This is both a reminder to me, and a suggestion to others. I find that far more is achieved by being positive and 'can do' without being overly enthusiastic to the point of being unreasonable. I am prone to say 'yes' to any request I get from people to do a thing. I was brought up where all request were met with a firm 'no' before I had even finished my sentence ... It's taken a few decades to get over that one.

Meanwhile, as I emerge from a temporary 'blank' where I went off radar with viral bronchitis that turned into bacterial bronchitis I am starting to feel refreshed and even re-invigorated.

The world of e-Learning is my future and at last I have a stake in it as a 'Learning Technologist'.

Many years ago I opted to get into TV from the bottom, not as a trainee producer. I got to make coffee, type up scripts, prepare budgets, organise presenters and actors ... and in time to liase with agents, to edit, to write scripts and direct.

I would have loved an apprenticeship, even an old fashioned 'Technical College' to my academic training at Oxford, even, to some degree to the mixed academic/hands on experience of the Open University MA in Open and Distance Education. 'Getting Your Hands' dirty as soon as possible matters. 

Think of working online as more like learning to cook or garden. You will never learn to garden or cook simply by reading books, attending lectures and seminars, researching and writing essays: you must do.
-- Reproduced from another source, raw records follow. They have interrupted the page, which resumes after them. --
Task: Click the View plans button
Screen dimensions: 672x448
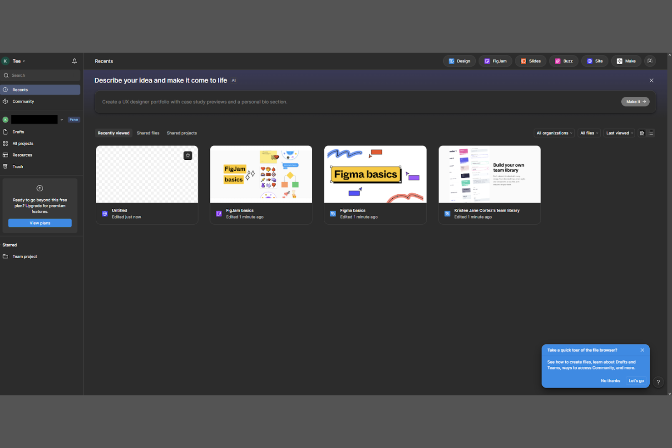Action: tap(40, 223)
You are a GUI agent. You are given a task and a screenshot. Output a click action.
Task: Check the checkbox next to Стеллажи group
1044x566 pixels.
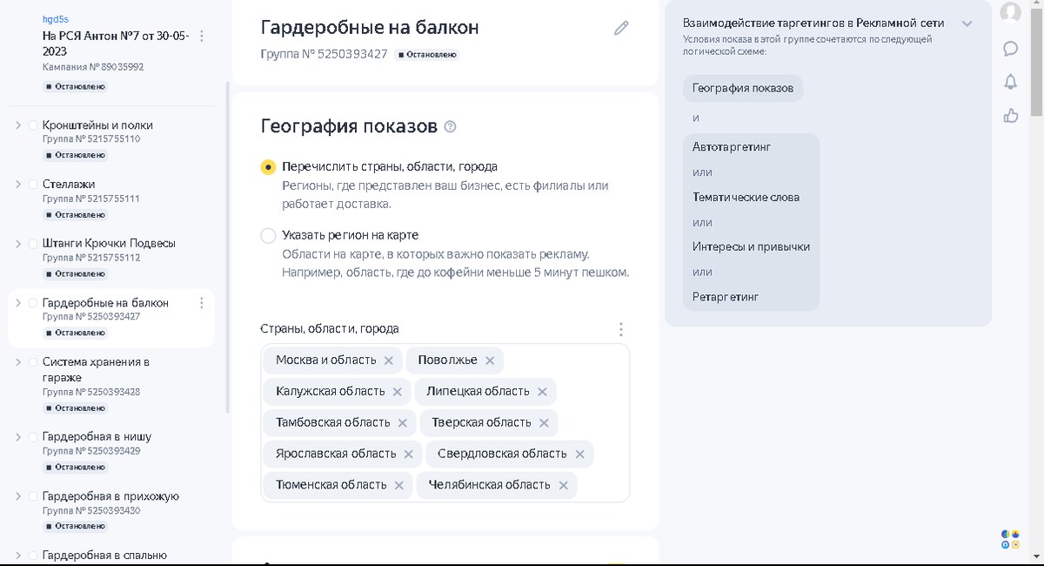32,184
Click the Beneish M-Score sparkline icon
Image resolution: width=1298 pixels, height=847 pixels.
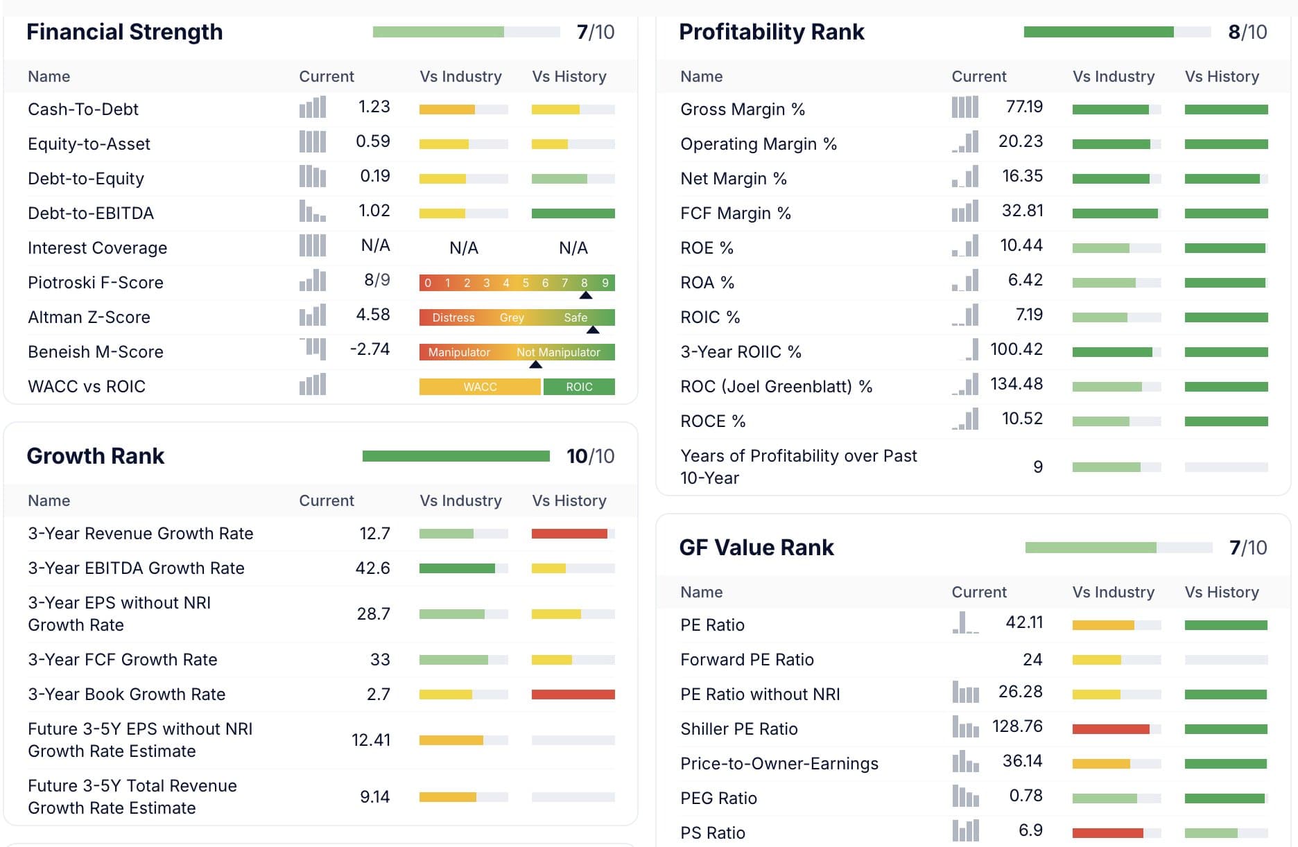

I would also hope and encourage people who study part-time to be 'in the business' they are studying - I was too tangential to it and so lacked the insight of a practising teacher (in primary, tertiary, or secondary).

Meanwhile, good luck Open University in a world where every university is rapidly offering distance learning online ala OU.

As I expressed here six years ago, one day every university will be like the OU, but will the OU ever be like other universities and have 10,000 campus based undergraduates and post-graduates on site?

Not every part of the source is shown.